**WHAT IS BEING ASKED**
Please rewrite the listing from the line with "The image size" to the line with "center [512, 548].", changing "screenshot" to "screen capture" and keeping everything else the same. Leave out the pictures and give only those lines.

**EXTRACTED MATERIAL**
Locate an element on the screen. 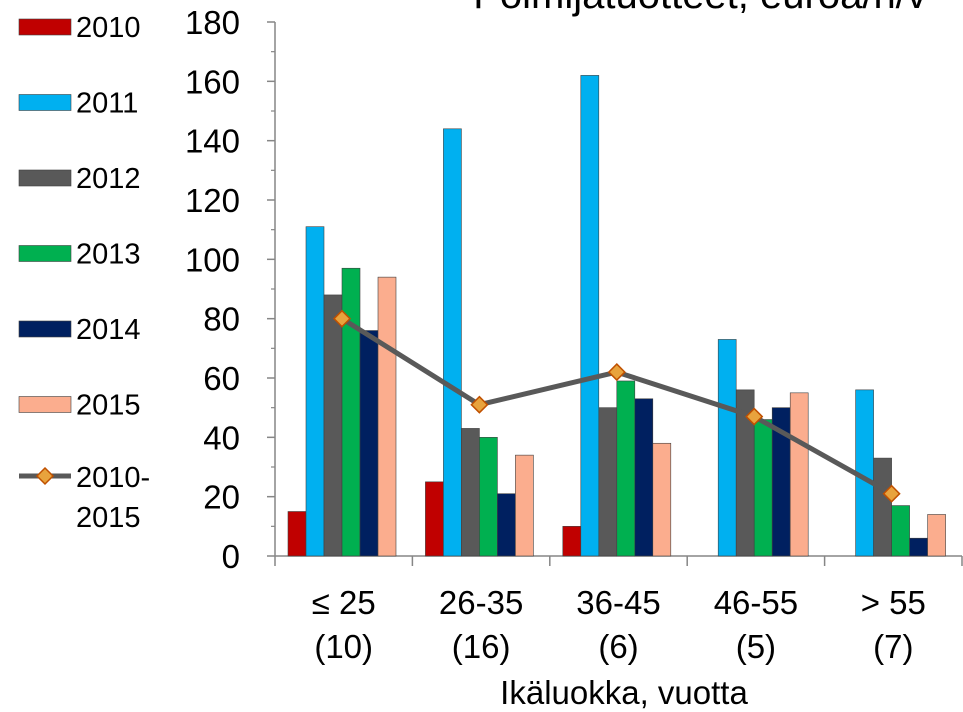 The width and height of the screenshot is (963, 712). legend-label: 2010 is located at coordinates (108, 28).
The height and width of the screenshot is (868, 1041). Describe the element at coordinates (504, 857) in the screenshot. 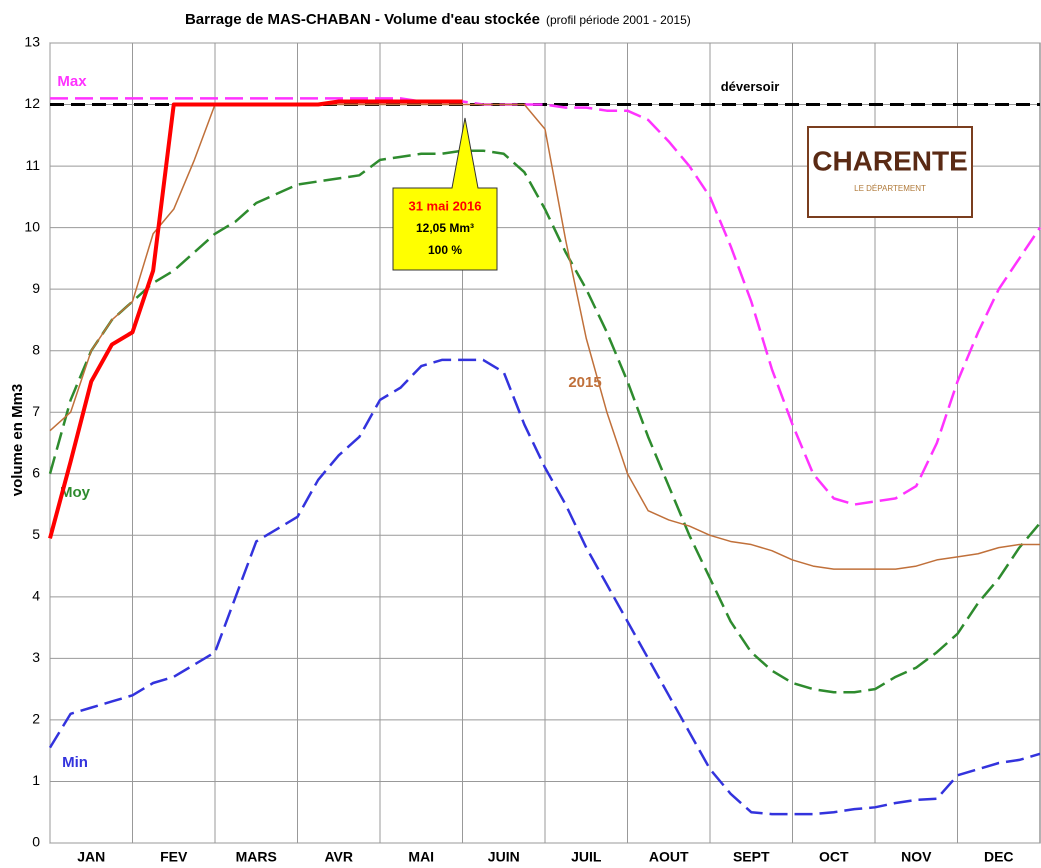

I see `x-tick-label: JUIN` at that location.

...

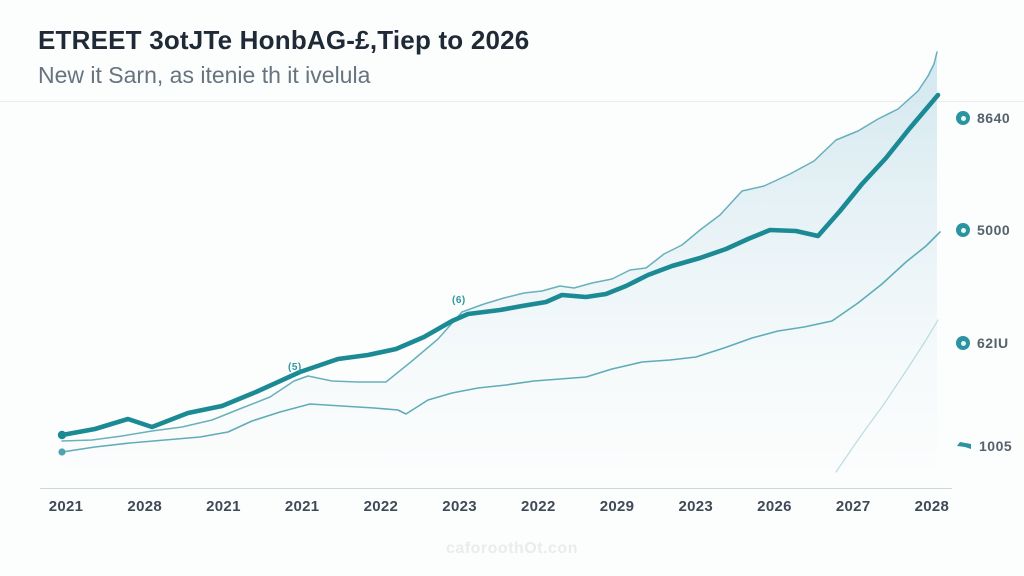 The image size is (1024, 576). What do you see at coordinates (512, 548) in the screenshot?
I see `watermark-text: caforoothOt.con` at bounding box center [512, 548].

**RESPONSE TO THIS EXERCISE**
 The image size is (1024, 576). What do you see at coordinates (512, 548) in the screen capture?
I see `watermark-text: caforoothOt.con` at bounding box center [512, 548].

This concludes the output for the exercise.